Tubeless and Schrader??
Hey all.. never done the tubeless thing, mostly because of laziness, however, would like to looking into it. I am running WTB laser TCS trail but they are drilled for Schrader.. any suggestions on how to get this done?
Thanks in advance.
Stan's sells a kit I believe. Interested in lessons learned here also- wanting to convert my boy's wheels this spring.
Gorilla Tape and Continental Schrader Valves cut out of tubes. Worked on my SpeedDisc AM rims that are similar to the LaserDisc Trail.
Origin 8 Scout 29
You have a couple options that I know of the first being what Bike Whisperer suggested which is getting a shrader valve that have threads so they can be secure similarly as a presta would. This will help to seal the gaps and keep the valve in place. I have seen another brand threaded shrader that some people use with great success, a quick search and you will find it.
The other option is using the ghetto split tube method. The nice thing about this is with some sealant (stans) and a pair of 20" shrader tubes from any sporting goods or big box store you should have the rims up and running in a few minutes, nothing to search for and nothing to order. I have done this with some rims and it has worked every time. You do have a small weight penalty but can also often overcome bead seating issues with the split tube. Another thing you will find loads of info on with a quick search.
I started ghetto split tube and a few rims and a new bike later and I am running stans rims with tape and in hindsight am happy I started easy. The nice thing is that you have options and in the end you will really enjoy all the benefits that tubeless has to offer, I can't imagine going back.
Originally Posted by BruceBrown
are you suggesting using typical presta tubeless valves with these little things to make it work?
ya, those look great actually.
Originally Posted by Josie7
I did a friends with some alum motorcycle stems that were recommended here (do a search, there is a tread buried down about 6 months to a yr ago about them) they worked friggin awesome other than the seal on them is kinda tall and the stem sticks out and above the rim so if you ever do get a flat you may end up wacking it. Plus it makes it hard if you have a tight beaded tire to get over the thing.
Doing it again I would pull the stock rubber seal off and just hit the hardware store for an o-ring that was the right size and that would take care of the whole issue. they were pretty cheap too,.. cheaper than Stan's and other regular bike stems.. think like 6 bucks each... really nice to be honest and I kinda liked them better than most presta units.. lighter too as they are alum instead of brass. had less issues installing. probably use them again over "filler" type ideas like above... not that those grommets are bad,.. just adding more $$$ and another spot to have issue installing and down the road...?

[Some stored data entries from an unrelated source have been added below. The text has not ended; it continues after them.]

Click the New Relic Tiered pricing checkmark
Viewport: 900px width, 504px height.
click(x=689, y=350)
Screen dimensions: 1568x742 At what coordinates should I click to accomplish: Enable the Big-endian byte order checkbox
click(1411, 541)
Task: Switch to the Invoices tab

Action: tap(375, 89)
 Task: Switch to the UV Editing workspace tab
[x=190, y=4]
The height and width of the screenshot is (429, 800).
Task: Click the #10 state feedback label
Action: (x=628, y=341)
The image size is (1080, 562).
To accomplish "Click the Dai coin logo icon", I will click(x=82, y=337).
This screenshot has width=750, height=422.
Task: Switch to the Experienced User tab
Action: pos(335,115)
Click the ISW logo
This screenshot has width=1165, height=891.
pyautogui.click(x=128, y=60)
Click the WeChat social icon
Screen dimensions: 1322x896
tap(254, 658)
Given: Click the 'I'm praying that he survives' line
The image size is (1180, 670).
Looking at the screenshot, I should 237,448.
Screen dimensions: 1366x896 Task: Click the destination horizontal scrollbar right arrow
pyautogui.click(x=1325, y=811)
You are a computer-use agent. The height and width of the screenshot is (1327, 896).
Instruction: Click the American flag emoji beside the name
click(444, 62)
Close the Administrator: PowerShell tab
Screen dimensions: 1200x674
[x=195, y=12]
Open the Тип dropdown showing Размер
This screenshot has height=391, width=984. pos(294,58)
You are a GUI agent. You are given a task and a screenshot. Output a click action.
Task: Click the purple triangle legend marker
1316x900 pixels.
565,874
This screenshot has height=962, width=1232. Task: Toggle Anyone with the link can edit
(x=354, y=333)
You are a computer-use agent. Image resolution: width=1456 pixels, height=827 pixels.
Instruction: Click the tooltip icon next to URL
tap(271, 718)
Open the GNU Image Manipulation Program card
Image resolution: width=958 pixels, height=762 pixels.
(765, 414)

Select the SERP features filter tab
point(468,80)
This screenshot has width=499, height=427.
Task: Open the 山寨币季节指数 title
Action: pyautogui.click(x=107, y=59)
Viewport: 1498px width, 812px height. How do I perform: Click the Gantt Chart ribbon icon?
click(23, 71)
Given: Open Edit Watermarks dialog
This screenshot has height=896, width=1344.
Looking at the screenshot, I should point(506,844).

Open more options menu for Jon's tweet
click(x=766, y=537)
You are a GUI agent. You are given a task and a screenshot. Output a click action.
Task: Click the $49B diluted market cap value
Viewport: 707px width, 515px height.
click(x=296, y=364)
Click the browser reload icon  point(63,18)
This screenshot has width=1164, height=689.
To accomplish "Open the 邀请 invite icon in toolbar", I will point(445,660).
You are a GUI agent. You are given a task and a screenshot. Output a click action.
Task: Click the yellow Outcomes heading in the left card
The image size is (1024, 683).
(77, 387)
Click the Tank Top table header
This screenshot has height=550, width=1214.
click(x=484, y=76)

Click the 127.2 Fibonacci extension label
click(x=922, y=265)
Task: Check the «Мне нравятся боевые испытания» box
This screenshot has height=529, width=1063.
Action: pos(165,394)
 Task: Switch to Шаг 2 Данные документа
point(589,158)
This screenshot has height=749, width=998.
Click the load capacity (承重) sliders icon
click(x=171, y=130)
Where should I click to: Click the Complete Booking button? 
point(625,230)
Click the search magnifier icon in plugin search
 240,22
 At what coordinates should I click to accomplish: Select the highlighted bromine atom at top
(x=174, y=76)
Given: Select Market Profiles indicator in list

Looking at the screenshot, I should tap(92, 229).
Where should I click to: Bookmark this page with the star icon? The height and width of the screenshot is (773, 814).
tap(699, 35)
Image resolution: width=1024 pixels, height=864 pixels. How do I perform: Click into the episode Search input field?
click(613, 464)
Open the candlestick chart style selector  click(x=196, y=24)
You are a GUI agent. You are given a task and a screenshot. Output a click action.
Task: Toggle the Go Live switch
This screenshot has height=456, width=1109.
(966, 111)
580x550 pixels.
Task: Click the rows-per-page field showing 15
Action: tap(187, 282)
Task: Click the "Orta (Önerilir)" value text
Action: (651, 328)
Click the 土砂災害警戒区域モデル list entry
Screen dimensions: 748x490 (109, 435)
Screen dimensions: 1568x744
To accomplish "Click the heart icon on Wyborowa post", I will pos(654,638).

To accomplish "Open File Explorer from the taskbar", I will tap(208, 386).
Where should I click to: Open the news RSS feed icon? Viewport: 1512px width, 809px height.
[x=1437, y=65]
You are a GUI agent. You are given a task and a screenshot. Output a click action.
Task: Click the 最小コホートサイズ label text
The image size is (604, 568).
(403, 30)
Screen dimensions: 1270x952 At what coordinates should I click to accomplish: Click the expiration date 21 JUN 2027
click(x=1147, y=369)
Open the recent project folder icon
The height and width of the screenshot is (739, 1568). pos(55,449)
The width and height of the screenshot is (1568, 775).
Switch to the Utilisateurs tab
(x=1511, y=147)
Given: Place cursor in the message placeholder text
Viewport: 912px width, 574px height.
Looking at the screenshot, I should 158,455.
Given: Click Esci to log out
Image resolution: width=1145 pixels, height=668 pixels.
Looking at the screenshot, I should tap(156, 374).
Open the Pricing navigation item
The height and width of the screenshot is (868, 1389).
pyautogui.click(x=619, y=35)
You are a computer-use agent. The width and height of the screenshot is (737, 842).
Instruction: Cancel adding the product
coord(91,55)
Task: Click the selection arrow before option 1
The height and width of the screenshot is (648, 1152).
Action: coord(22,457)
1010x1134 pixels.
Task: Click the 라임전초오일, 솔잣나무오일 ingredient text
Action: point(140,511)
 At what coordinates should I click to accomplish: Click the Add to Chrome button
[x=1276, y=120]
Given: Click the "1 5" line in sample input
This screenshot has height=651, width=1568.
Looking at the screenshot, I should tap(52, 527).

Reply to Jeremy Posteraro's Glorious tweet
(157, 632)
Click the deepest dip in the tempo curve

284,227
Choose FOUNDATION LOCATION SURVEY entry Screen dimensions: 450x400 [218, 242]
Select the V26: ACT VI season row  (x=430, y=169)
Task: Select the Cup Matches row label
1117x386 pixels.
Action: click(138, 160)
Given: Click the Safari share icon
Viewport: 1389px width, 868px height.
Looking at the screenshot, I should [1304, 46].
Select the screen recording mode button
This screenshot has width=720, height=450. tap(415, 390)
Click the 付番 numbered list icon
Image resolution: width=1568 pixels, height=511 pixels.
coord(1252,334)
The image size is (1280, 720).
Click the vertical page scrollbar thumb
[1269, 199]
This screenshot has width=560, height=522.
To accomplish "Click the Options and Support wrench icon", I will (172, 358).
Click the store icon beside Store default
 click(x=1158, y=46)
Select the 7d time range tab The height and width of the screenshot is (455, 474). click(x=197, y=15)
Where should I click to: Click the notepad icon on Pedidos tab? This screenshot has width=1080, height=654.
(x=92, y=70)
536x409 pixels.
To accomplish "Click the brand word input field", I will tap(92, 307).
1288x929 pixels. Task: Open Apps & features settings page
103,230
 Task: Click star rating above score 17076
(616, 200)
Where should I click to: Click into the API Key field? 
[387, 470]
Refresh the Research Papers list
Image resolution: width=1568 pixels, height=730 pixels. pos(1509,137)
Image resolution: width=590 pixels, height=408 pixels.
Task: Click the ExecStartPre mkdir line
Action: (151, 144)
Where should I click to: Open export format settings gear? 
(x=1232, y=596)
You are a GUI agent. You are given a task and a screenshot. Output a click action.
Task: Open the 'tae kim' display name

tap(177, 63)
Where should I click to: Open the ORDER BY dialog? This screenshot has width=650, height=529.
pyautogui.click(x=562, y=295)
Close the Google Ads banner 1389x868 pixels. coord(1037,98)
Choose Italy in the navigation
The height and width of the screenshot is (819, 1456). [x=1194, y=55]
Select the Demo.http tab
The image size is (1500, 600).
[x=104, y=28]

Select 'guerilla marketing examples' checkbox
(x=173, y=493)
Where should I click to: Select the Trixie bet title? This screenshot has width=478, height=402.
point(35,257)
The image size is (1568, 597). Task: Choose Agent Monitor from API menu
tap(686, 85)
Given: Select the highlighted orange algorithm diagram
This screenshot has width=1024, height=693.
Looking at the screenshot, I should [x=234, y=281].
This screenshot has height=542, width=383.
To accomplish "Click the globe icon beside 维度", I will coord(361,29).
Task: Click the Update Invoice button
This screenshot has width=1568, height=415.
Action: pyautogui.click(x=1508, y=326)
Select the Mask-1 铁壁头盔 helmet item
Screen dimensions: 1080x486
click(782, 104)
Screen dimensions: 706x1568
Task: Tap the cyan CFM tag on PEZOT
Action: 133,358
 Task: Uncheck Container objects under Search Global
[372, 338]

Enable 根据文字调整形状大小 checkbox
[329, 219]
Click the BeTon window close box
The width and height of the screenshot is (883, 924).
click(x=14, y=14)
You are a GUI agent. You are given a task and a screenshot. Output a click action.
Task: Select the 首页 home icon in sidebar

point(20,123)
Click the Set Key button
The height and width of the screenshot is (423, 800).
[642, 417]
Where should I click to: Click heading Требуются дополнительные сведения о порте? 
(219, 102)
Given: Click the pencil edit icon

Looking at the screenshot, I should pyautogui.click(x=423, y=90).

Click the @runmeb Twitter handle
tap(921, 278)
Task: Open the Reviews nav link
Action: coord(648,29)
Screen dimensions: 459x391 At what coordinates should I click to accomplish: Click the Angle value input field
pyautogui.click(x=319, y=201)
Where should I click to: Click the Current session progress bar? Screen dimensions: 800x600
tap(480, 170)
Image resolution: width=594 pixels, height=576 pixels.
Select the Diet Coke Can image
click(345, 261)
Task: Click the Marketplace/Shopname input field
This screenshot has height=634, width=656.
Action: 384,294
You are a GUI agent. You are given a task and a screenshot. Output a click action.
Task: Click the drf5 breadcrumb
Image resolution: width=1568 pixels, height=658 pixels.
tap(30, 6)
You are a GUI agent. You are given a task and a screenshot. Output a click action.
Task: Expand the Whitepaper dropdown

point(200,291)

I don't like the cut tube option much for one it's hard to keep the stem in place without a screw to hold it, and if you end up with an issue on the trail and need to slap a tube in (like when a sidewall gets sliced and no amount of sealant will plug it) it's a real PIA to get that old stem out.
here's the stems... even less under 5 bucks each.... like 1/2 the price of presta and really well made/designed. Oh and I think I had to cut/grind some of the pinch nut off to make up for the extra space of a bike rim (gap between the web and the outer rim on a bicycle where a motor cycle is a single layer of steel)
Black anodized aluminum valve
Yup. Unless you can find some threaded Schrader valves to use (I cut a pair from a NoTubes Freeride Strip) that I used on one set of wheels. But now I use a presta valve (Bontrager ones) on those wheels.
Originally Posted by Josie7
Tip: dip the end of the valve that goes inside the wheel in sealant (or brush some sealant around it) before you install it and then crank down hard on the nut so you get a nice seal around the valve. Most "leaks" take place around the valve.